– Когда? – поинтересовался Костя. Он с утра чувствовал себя неважно. Странное, неприятное предчувствие тревожило его. Ощущение чего-то непоправимого, неумолимо приближающегося.
– Совсем в другом месте, – соврал Ракушкин. – И в другое время.
– Скажите, Антон, а вам бывает страшно?
Ракушкин внимательно посмотрел на Костю.
– Конечно, бывает. Всем бывает страшно.
– А чего вы боитесь?
– Того же, что и все остальные.
– Тюрьмы? Смерти?
– Нет. С чего мне бояться тюрьмы? Тюрьма – это лишение свободы, точнее, какой-то ее части. Строгое подчинение режиму и внутренним законам. Все на зоне делится между двумя полюсами: охрана и лагерные авторитеты. Во всех тюрьмах мира… все одно и то же. Не скажу, что это приятно, но бояться тут нечего. То же самое и со смертью. То, чего не избежать.
– Тогда чего же вы боитесь?
– Меня пугает неопределенность. Когда неизвестно, чего ждать, я начинаю нервничать.
– А сейчас?
– Сейчас? – Ракушкин улыбнулся. – Я знаю, что будет, и, следовательно, не нервничаю.
– Хорошо вам.
– А вы о чем думаете, Константин?
– О Маризе. Аргентине. Обо всем…
– Мариза – это та девушка, про которую вы мне говорили?
– Да. Я думаю, что самое трудное в жизни – это проблема выбора. – Таманский вздохнул и потер ладони. – Надо же… руки взмокли. Никогда такого не было.

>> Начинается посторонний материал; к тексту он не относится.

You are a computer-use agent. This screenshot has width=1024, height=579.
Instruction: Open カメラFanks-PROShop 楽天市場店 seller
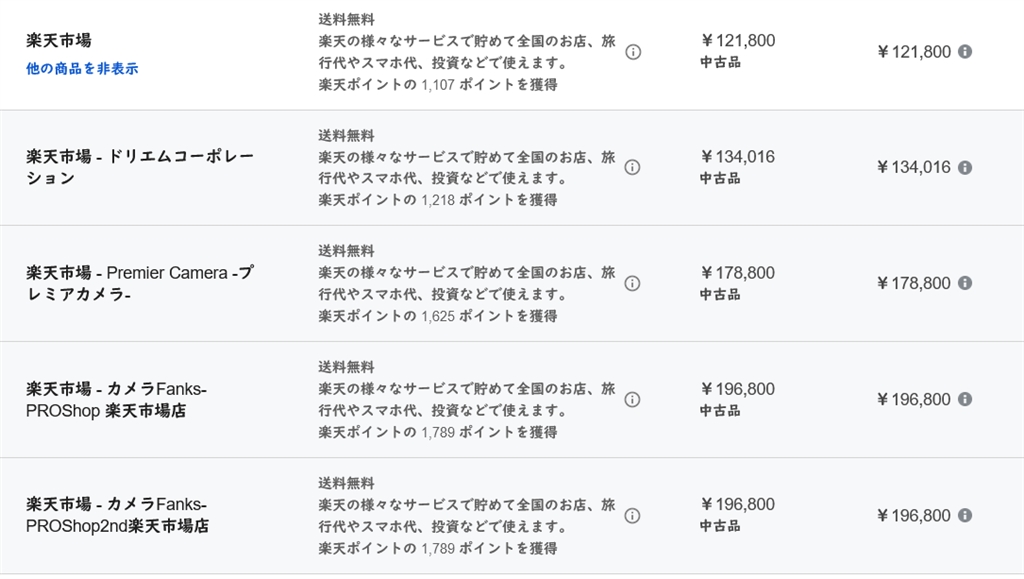[x=116, y=399]
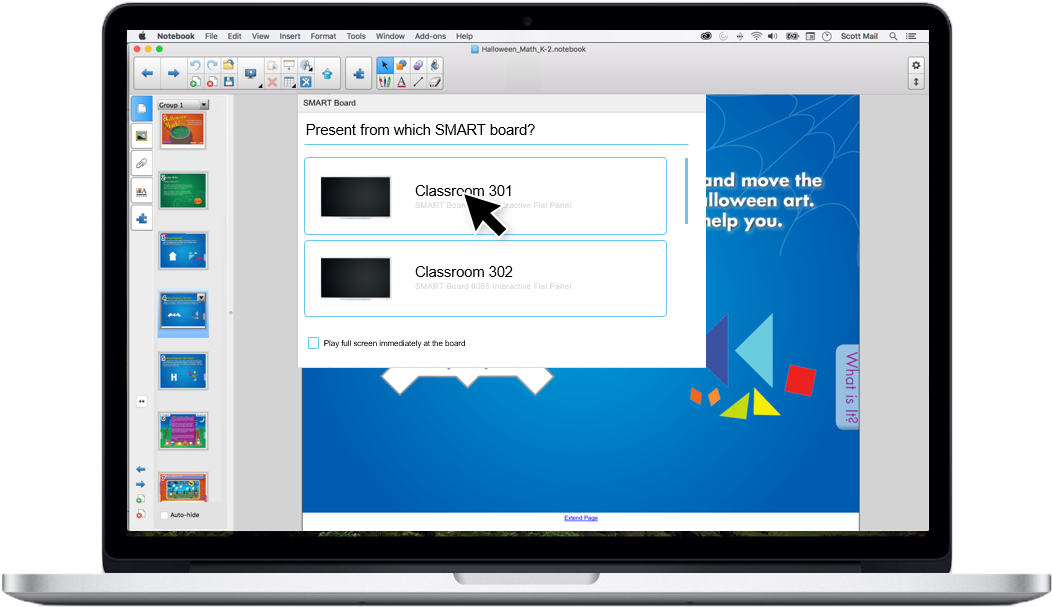Click the Add-ons puzzle piece in toolbar

[358, 73]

– Не волнуйтесь, Костя. – Ракушкин выглянул в окно. – Никакой проблемы выбора не существует.
– Почему?
– Потому что всегда найдется человек, который решит за вас. Возможность выбирать самому – настолько большая редкость в нашем мире, что бояться ее нельзя. Ею надо наслаждаться. Помните, я говорил, что знаю, что будет?
– Да… Но…
– Так вот, – Антон засунул за пояс пистолет. – Сейчас будет штурм. – Ракушкин кинулся к двери, ведущей на лестницу. – На нас вышла одна из поисковых команд! – крикнул он следующему за ним Косте. – Они точно еще не знают, что он тут…
– Может, обойдется?
– Вряд ли! Ребята Моралеса за эти дни напряглись дальше некуда.
– Я не понимаю…
В этот миг внизу оглушительно грохнуло. Дом тряхнуло. С потолка тонкими струйками посыпалась побелка.
– Ого! – Антон подскочил к узкому окошку, выходящему на улицу. Внизу за машинами прятались какие-то люди. Штурмовые винтовки, зеленая форма. Армия.

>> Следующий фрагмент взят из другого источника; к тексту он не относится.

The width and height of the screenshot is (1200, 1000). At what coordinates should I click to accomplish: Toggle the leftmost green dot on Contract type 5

Снизу раздался еще один взрыв.
Ракушкин выбил стекло и несколько раз выстрелил. Какой-то резвый мальчик в зеленой форме упал, раскинув руки. Через несколько секунд по окну ударила автоматная очередь. Антон отскочил за стену.
– Ломают дверь. Насколько я понимаю, это поисковая команда. Вряд ли они попытаются взять нас своими силами. Скорее всего просто блокируют и будут ждать подмогу.

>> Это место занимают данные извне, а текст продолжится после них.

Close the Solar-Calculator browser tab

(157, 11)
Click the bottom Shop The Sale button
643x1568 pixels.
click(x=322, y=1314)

Снизу доносилась разрозненная пальба.
– А что же тогда делать? – крикнул Таманский.
С внутренней площадки они держали подходы к лестнице.
– Те, ради кого это все затевалось, не станут дожидаться… Если они не появятся в течение минут пятнадцати, надо будет уходить. И тащить с собой Бруно. А не хотелось бы… – Ракушкин отошел в глубину помещения, чтобы видеть через окно дальнюю сторону улицы. – Вы принимали сегодня тот порошок, Константин?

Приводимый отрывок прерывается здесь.